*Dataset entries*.
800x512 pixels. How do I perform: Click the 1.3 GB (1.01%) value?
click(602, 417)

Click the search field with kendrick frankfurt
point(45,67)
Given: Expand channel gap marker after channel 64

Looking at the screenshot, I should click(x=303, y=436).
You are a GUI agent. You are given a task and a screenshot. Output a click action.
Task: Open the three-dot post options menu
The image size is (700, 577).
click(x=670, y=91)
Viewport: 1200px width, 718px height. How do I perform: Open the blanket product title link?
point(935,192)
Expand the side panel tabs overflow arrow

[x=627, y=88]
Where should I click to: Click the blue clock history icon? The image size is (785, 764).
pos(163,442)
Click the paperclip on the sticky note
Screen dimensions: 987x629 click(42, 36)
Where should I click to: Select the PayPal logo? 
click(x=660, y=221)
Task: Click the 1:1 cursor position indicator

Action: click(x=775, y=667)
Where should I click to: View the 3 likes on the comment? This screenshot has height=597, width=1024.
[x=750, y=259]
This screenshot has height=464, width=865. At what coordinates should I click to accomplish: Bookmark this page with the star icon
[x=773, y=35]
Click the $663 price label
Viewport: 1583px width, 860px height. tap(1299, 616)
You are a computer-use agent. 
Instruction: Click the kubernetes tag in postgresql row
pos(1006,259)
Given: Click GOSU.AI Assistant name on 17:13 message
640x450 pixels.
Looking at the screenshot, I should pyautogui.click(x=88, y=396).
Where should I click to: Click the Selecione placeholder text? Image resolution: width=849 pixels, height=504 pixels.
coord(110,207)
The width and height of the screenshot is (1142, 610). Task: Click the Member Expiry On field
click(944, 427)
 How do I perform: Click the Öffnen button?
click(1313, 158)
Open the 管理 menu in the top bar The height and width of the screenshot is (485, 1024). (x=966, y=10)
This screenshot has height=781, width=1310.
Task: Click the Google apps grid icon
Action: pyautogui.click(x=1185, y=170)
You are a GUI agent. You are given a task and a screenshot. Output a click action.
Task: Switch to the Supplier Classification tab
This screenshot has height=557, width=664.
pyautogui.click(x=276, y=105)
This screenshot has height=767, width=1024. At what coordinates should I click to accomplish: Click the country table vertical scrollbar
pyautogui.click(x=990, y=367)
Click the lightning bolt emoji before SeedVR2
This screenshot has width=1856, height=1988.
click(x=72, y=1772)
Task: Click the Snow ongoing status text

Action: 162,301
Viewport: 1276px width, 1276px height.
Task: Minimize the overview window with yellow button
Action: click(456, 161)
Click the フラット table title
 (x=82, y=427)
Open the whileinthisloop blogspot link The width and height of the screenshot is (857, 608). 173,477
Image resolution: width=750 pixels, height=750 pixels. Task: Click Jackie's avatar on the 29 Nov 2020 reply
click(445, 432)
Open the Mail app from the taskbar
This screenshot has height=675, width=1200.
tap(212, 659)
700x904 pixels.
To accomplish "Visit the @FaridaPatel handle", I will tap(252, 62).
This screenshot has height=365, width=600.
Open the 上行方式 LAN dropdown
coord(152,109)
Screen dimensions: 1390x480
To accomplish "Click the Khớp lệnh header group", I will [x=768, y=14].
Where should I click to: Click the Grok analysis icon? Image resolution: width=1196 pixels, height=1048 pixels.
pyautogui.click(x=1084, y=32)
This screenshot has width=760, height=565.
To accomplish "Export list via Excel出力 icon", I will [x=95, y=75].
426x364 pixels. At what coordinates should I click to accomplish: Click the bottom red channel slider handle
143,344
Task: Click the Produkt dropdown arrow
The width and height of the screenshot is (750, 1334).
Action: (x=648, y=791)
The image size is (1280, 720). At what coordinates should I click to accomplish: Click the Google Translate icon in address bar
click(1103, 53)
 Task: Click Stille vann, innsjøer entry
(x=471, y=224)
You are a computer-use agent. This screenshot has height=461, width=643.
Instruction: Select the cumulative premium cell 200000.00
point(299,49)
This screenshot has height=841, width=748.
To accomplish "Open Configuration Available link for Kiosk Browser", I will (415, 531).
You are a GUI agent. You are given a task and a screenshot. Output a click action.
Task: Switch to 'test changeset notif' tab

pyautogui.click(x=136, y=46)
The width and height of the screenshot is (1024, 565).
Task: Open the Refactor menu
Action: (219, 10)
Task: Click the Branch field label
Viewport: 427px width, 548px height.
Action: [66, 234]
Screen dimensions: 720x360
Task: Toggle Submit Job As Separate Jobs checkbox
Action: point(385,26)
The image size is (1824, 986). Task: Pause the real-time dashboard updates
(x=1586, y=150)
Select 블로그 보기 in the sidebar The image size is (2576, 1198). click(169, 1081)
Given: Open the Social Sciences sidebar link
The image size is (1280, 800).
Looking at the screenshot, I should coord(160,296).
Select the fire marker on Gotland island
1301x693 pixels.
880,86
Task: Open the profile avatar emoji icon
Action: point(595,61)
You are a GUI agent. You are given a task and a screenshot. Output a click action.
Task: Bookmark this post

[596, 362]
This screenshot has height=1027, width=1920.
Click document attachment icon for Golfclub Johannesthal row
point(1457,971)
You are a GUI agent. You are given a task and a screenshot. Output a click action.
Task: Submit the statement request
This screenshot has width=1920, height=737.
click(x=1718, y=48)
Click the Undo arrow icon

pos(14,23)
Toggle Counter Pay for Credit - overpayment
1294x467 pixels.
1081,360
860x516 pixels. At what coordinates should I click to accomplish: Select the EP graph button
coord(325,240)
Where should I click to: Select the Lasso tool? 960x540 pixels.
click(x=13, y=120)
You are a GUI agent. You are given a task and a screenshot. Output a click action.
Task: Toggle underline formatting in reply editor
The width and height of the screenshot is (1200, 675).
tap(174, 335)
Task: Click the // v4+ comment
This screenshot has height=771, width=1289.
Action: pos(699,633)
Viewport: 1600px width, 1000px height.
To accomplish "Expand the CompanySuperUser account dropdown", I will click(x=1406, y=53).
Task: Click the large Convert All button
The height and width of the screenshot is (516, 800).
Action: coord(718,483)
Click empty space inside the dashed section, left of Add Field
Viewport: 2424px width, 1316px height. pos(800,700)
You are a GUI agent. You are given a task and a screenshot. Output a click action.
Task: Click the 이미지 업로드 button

*Task item*. An answer consisting of the number alone is required: how many lines in the entries hold the string "will"?

*Written reply*. 5